Exercise tasks:
(A) In the passage on polymorphism in C#, what is compile-time polymorphism also known as?
(B) Write a continuation of the passage on polymorphism in C#, starting after its final sentence.

Passage for review:

Polymorphism allows the same name, call, or reference to represent different behavior. A simple example is a base class named Shape with different derived classes such as Circle, Rectangle, and Triangle. Each shape can draw itself differently.

class Shape
{
    public virtual void Draw()
    {
        Console.WriteLine("Drawing shape");
    }
}

class Circle : Shape
{
    public override void Draw()
    {
        Console.WriteLine("Drawing circle");
    }
}

class Rectangle : Shape
{
    public override void Draw()
    {
        Console.WriteLine("Drawing rectangle");
    }
}

The method name is the same, but the behavior changes based on the actual object type.

Types of Polymorphism in C#

Type	Also Known As	Common Technique
Compile-time polymorphism	Static polymorphism	Method overloading, operator overloading
Runtime polymorphism	Dynamic polymorphism	Method overriding, virtual methods, interfaces

Compile-time polymorphism is resolved by the compiler before the program runs. Runtime polymorphism is resolved while the program is running, based on the actual object type.

Dataset excerpt:
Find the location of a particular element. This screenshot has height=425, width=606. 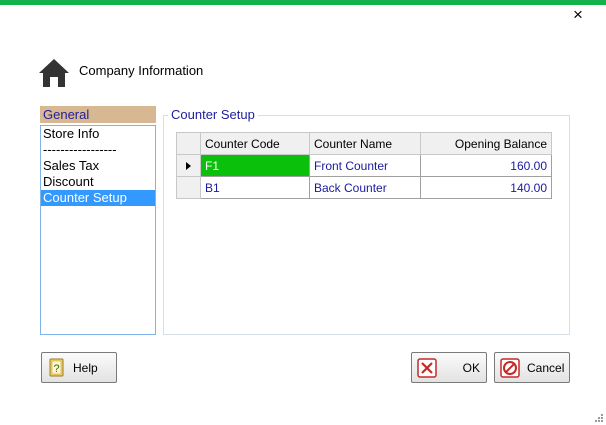

home-icon is located at coordinates (54, 73).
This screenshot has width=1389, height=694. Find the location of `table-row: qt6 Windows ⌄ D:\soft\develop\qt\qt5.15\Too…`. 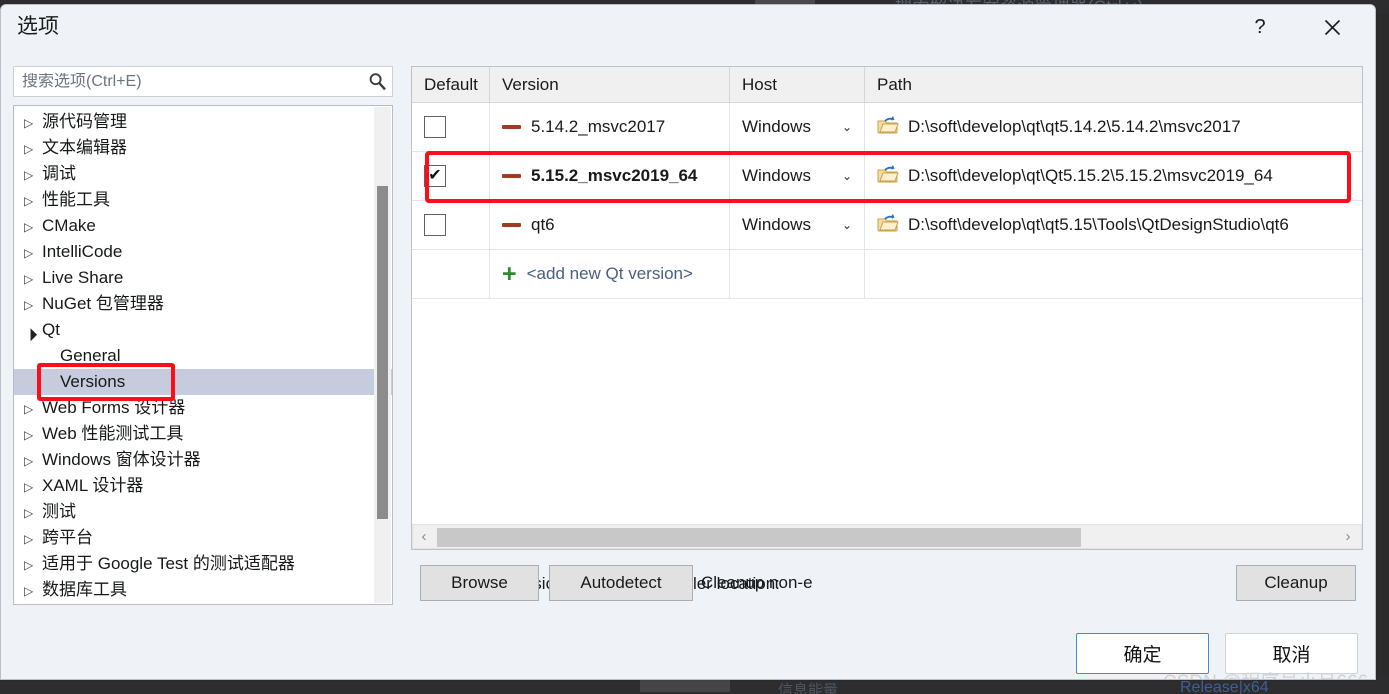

Answers per task:
(A) Static polymorphism

(B)
Compile-Time Polymorphism in C#

Compile-time polymorphism happens when multiple methods have the same name but different parameter lists. This is called method overloading.

class Calculator
{
    public int Add(int a, int b)
    {
        return a + b;
    }

    public double Add(double a, double b)
    {
        return a + b;
    }

    public int Add(int a, int b, int c)
    {
        return a + b + c;
    }
}

The method name Add is the same, but the parameter types or parameter count are different. The compiler decides which method to call based on the arguments passed by the caller.

Runtime Polymorphism in C#

Runtime polymorphism happens when a base class reference points to a derived class object, and an overridden method runs based on the actual object type.

Shape shape1 = new Circle();
Shape shape2 = new Rectangle();

shape1.Draw();
shape2.Draw();

Even though both variables are of type Shape, the first call runs Circle.Draw and the second call runs Rectangle.Draw. This is runtime polymorphism.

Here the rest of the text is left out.